### What you will do
Set down exactly, from the records below, the line with "Tap the Shop Now button" through the line with "Increase font size with grow icon", and nothing else.

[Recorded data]
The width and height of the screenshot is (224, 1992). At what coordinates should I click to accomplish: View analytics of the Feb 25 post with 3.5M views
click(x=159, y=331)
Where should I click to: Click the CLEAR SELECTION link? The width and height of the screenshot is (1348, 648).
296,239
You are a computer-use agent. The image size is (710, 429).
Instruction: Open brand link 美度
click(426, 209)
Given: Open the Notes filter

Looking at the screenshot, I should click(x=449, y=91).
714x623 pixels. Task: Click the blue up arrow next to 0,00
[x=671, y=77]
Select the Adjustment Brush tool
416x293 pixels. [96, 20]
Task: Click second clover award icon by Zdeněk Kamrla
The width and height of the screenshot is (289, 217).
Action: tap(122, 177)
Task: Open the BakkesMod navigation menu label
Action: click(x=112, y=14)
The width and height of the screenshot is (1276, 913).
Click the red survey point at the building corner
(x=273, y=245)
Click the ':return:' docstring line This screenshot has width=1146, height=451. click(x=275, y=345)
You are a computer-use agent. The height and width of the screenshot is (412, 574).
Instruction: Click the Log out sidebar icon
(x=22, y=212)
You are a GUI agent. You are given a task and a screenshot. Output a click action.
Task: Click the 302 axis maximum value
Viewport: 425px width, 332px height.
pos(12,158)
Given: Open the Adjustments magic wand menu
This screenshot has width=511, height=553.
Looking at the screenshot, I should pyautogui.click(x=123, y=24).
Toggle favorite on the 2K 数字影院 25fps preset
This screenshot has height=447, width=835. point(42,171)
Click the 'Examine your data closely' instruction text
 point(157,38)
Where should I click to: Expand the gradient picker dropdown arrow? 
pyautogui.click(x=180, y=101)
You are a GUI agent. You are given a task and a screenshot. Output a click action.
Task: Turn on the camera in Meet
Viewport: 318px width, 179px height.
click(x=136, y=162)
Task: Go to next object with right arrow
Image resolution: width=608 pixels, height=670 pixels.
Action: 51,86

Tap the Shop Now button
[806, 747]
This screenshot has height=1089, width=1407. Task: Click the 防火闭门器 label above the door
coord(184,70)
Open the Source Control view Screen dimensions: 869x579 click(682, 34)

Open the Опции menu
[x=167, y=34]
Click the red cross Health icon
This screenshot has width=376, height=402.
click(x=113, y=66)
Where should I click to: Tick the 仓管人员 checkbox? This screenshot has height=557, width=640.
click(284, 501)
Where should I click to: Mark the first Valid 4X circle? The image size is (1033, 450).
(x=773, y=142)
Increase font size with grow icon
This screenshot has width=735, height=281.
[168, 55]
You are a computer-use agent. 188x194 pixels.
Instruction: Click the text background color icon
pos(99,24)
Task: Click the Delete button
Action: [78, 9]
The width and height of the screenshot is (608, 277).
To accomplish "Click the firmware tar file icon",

### Answer to the problem
Tap the Shop Now button
[806, 747]
This screenshot has height=1089, width=1407. Task: Click the 防火闭门器 label above the door
coord(184,70)
Open the Source Control view Screen dimensions: 869x579 click(682, 34)

Open the Опции menu
[x=167, y=34]
Click the red cross Health icon
This screenshot has width=376, height=402.
click(x=113, y=66)
Where should I click to: Tick the 仓管人员 checkbox? This screenshot has height=557, width=640.
click(284, 501)
Where should I click to: Mark the first Valid 4X circle? The image size is (1033, 450).
(x=773, y=142)
Increase font size with grow icon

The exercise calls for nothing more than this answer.